Reading text ::
IN THE UNITED STATES COURT OF APPEALS
FOR THE FIFTH CIRCUIT
No. 98-41428
Summary Calendar
UNITED STATES OF AMERICA,
Plaintiff-Appellee,
versus
DAVID LEWIS MARTIN,
Defendant-Appellant.
--------------------
Appeals from the United States District Court
for the Southern District of Texas
USDC No. C-98-CR-245-2
--------------------
September 2, 1999
Before SMITH, BARKSDALE, and PARKER, Circuit Judges.
PER CURIAM:*
David Lewis Martin appeals his conviction, arguing that his
plea was not knowing and voluntary because (1) the district court
mistakenly overstated the minimum sentence at the Rule 11
hearing, (2) the district court mistakenly stated that it could
not grant a U.S.S.G. § 5K1.1, p.s., downward departure from
Martin’s mandatory consecutive sentence for using a firearm in
connection with a drug trafficking offense, and (3) the plea was
induced by a “promise” of a 73-month sentence. Martin also
*
Pursuant to 5TH CIR. R. 47.5, the court has determined
that this opinion should not be published and is not precedent
except under the limited circumstances set forth in 5TH CIR.

Dataset content ::
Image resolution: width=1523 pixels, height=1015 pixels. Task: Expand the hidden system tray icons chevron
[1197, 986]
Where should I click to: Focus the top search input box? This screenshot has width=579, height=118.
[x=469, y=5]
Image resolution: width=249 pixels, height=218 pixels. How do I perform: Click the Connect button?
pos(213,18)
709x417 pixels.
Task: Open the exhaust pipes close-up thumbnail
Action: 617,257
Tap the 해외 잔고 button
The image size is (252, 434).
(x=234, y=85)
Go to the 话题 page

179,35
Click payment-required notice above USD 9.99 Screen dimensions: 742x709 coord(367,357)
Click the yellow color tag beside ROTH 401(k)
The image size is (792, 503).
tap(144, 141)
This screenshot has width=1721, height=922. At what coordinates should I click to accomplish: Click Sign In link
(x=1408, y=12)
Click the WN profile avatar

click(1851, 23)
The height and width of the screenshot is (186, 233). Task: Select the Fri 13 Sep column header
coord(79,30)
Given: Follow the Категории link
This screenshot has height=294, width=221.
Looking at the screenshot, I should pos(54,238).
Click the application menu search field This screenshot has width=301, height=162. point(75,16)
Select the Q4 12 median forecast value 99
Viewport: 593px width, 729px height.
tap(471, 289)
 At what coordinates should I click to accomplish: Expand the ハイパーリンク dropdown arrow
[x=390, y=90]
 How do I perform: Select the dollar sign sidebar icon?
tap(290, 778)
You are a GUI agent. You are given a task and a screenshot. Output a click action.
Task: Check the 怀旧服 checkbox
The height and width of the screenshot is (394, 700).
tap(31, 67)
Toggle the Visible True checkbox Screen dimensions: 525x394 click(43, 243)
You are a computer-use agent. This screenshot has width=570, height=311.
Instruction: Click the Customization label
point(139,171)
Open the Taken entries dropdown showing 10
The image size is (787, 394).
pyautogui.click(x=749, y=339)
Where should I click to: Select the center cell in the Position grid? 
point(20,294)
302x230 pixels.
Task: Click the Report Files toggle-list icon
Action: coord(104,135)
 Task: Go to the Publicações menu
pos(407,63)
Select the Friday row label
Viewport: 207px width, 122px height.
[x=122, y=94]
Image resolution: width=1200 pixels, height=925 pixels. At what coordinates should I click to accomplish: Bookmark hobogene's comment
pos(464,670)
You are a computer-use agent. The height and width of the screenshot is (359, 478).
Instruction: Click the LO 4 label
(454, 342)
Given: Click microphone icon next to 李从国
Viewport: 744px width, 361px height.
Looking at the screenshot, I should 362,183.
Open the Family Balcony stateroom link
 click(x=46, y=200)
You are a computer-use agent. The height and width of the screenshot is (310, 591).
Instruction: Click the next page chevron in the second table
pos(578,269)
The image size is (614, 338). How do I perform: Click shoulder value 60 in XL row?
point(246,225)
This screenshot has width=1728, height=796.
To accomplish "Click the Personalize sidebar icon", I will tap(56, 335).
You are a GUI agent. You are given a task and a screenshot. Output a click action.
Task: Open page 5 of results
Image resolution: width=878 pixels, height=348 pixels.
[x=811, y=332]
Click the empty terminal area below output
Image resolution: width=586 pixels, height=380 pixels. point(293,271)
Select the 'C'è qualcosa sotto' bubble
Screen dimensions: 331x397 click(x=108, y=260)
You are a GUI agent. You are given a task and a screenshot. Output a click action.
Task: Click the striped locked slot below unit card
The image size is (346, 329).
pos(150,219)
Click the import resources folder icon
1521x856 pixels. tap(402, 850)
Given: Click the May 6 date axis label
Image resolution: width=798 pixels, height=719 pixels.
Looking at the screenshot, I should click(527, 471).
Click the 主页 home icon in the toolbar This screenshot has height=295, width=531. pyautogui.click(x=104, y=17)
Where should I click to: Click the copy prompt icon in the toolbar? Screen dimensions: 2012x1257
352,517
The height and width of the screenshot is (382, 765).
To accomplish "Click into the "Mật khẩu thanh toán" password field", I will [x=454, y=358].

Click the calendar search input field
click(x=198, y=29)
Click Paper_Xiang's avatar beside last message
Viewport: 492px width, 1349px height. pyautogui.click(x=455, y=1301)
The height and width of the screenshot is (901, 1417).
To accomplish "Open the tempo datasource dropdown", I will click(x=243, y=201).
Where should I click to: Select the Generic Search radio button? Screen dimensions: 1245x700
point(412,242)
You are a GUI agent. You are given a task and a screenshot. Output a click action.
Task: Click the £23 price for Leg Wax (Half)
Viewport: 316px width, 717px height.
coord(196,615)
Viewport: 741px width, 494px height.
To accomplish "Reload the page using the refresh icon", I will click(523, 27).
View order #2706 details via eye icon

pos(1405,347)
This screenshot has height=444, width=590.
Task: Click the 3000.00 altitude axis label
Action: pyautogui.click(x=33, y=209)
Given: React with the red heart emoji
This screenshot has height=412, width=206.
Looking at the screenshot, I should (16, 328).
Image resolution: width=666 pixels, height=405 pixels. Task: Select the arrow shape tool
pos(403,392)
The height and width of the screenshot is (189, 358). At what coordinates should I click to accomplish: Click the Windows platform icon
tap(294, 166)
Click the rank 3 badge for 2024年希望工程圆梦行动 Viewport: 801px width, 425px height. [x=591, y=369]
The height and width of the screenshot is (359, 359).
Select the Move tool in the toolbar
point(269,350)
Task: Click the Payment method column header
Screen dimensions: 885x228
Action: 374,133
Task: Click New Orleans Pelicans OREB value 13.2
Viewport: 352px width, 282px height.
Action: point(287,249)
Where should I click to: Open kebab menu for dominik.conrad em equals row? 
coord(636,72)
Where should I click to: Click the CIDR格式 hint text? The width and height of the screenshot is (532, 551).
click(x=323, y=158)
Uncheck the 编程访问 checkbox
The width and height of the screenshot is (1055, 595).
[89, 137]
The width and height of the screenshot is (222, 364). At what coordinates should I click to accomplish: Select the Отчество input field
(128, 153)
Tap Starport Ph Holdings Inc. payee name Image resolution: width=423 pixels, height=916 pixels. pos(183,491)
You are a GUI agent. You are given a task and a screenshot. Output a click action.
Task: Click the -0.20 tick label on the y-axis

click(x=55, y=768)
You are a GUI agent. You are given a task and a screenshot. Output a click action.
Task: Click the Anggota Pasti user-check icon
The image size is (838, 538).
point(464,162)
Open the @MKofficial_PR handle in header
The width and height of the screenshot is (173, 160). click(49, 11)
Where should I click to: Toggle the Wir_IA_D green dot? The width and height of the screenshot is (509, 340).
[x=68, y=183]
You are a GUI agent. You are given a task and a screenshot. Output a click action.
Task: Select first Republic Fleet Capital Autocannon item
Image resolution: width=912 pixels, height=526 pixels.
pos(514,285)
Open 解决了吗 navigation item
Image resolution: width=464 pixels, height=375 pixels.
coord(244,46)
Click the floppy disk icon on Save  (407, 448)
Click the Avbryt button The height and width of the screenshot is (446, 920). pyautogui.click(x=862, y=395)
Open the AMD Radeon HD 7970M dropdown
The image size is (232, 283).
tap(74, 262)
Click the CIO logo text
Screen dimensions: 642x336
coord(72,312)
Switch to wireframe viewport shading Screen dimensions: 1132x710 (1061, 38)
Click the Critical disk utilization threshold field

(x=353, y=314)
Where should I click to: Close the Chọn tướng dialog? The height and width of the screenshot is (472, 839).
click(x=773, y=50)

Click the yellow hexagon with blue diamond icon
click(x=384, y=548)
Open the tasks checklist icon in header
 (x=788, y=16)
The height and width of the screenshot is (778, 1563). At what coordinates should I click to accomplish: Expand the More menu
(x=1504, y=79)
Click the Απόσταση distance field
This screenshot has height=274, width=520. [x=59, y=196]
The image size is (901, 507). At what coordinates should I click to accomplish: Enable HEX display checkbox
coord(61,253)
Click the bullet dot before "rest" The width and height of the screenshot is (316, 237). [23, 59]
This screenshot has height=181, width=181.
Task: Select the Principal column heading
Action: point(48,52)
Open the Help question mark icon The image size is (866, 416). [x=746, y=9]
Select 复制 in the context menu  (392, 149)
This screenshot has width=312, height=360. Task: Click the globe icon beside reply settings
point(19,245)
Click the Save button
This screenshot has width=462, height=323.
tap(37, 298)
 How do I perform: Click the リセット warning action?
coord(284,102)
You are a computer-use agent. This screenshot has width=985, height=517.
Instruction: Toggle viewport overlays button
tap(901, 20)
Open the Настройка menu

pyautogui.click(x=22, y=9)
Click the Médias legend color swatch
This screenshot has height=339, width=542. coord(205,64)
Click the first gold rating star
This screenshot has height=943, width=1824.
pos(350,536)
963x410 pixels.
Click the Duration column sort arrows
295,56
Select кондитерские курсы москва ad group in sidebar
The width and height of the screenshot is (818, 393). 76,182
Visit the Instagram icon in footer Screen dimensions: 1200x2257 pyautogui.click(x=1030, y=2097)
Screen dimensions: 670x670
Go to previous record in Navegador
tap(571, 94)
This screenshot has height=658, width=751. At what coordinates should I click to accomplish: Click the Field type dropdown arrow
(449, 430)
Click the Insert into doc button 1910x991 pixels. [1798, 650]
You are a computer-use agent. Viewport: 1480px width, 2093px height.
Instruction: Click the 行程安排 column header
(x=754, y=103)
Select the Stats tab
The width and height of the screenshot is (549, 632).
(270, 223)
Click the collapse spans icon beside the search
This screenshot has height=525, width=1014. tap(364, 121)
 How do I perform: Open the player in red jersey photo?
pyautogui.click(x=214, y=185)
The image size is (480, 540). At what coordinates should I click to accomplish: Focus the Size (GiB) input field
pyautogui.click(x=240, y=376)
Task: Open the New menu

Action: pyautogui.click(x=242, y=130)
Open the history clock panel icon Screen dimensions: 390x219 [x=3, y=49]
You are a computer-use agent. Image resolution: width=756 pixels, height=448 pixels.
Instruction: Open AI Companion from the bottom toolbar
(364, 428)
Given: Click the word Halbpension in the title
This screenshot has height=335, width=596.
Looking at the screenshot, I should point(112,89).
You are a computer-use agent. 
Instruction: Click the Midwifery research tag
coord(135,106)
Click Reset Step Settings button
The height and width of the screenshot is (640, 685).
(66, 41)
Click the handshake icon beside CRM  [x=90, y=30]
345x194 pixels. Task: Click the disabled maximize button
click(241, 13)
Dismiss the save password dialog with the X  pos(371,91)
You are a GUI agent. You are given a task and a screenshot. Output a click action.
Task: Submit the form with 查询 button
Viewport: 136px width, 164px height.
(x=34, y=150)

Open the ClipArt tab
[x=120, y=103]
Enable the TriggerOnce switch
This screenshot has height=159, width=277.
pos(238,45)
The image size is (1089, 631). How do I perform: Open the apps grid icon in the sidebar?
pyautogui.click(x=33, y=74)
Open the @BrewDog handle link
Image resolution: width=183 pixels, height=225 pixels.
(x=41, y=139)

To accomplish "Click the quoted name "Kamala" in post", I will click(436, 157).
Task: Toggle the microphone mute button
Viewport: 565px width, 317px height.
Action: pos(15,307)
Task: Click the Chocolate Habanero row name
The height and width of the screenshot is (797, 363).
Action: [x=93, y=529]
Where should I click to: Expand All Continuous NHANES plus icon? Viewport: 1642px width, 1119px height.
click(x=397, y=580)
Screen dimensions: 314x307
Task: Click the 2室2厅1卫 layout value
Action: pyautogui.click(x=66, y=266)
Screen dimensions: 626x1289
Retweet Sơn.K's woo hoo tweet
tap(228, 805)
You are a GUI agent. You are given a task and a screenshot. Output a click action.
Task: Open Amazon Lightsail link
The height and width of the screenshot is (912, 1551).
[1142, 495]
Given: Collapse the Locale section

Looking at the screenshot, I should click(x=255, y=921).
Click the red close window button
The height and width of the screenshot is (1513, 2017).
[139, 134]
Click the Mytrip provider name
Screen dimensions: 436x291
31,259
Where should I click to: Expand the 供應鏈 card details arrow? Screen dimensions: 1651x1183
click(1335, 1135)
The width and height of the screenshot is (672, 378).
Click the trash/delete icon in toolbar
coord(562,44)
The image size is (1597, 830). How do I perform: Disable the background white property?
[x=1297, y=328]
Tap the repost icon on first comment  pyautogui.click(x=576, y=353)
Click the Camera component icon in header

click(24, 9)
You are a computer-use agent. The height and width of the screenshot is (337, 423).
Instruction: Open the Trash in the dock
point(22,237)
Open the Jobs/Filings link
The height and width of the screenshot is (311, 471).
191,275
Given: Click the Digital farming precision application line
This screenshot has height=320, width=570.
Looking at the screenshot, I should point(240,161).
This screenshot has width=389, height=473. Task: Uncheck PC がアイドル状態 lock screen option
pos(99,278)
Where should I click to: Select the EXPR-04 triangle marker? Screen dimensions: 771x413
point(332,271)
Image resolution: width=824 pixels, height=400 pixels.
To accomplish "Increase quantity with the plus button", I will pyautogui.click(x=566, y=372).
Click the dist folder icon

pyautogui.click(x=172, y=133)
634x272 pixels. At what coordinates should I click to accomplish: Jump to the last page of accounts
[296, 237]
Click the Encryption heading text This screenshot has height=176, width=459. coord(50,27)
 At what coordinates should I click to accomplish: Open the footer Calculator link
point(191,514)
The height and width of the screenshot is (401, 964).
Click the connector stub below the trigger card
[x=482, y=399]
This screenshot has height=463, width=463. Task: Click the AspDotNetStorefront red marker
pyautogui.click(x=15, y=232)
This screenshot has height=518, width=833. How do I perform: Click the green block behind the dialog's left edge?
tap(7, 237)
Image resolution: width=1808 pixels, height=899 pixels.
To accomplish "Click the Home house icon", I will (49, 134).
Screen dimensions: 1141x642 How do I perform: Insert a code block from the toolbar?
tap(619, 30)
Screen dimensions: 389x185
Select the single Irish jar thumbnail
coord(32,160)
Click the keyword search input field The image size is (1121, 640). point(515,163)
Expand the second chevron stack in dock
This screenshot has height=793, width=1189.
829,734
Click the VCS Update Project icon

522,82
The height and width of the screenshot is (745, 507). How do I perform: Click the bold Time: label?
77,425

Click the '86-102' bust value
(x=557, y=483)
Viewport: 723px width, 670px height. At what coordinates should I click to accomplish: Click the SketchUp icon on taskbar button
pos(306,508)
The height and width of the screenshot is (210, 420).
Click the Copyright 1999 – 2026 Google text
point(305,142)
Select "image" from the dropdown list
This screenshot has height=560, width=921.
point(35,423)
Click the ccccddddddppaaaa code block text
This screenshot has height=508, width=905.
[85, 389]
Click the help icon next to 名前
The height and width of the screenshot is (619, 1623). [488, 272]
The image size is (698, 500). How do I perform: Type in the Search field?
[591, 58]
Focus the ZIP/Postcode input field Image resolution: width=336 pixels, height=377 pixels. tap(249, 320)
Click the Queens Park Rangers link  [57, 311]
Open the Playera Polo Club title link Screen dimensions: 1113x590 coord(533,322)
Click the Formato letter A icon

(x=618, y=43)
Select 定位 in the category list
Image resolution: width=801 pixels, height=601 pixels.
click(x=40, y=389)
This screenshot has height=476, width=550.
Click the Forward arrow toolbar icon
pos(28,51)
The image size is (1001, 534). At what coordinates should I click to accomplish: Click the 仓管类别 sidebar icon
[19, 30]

Set task ::
Answer from the court opinion:
(a) Which district court did the appeal come from?
(b) What sentence length does Martin claim induced his plea?
(c) Under which rule did the court decide not to publish the opinion?

Worked solution ::
(a) The United States District Court for the Southern District of Texas
(b) 73 months
(c) 5TH CIR. R. 47.5